*Task goal*
In the material below, identify each line bearing the word "agent". Reproduce those lines.

Supplied records below:

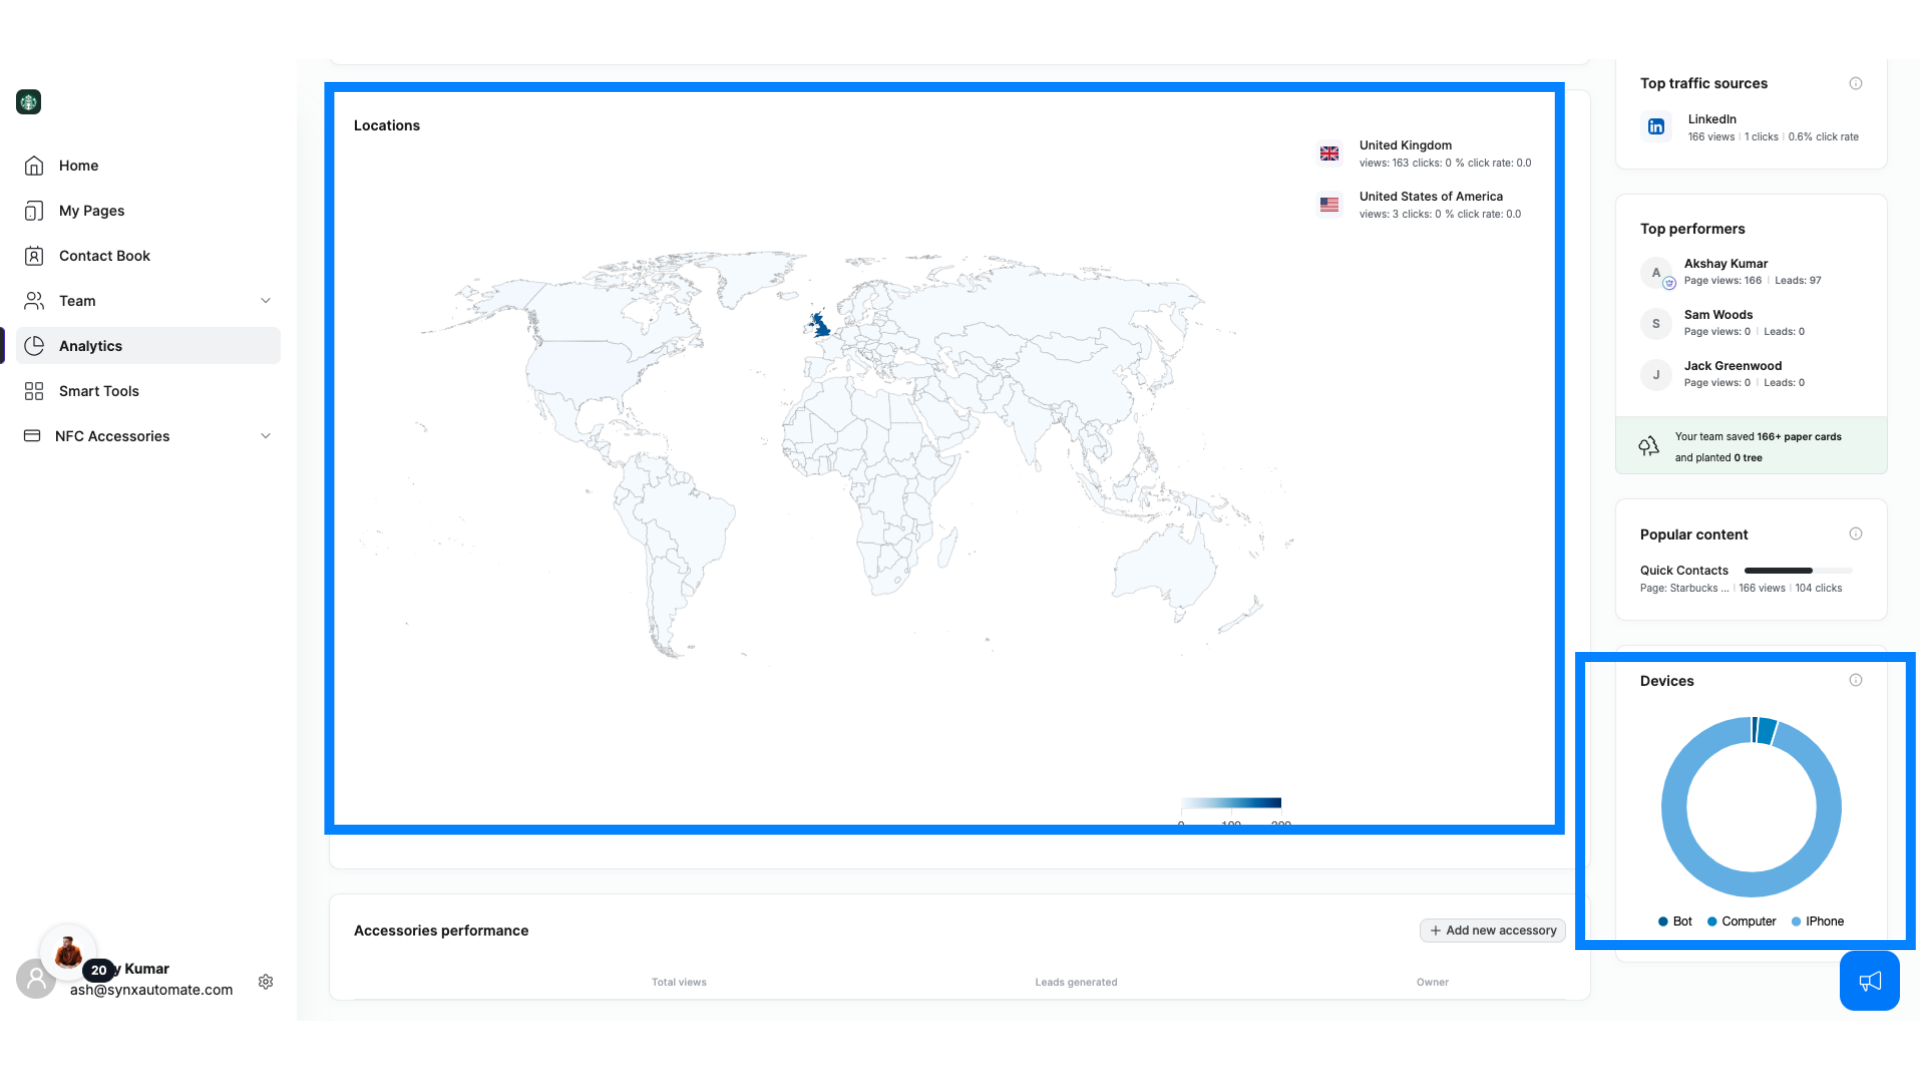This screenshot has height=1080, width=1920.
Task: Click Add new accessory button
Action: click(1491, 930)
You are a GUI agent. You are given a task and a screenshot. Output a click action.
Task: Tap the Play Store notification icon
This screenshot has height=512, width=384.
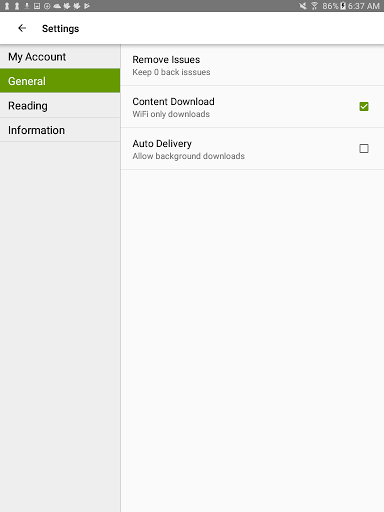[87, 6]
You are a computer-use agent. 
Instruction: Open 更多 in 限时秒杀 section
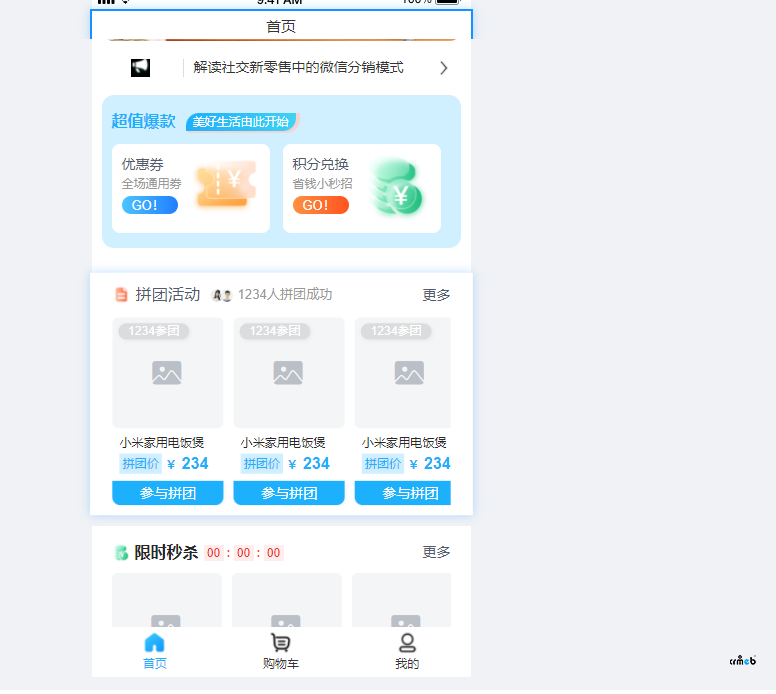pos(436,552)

End of Supplied records.

*Answer below*
You are a GUI agent. You are given a task and a screenshot. Output a click action.
You are a computer-use agent. 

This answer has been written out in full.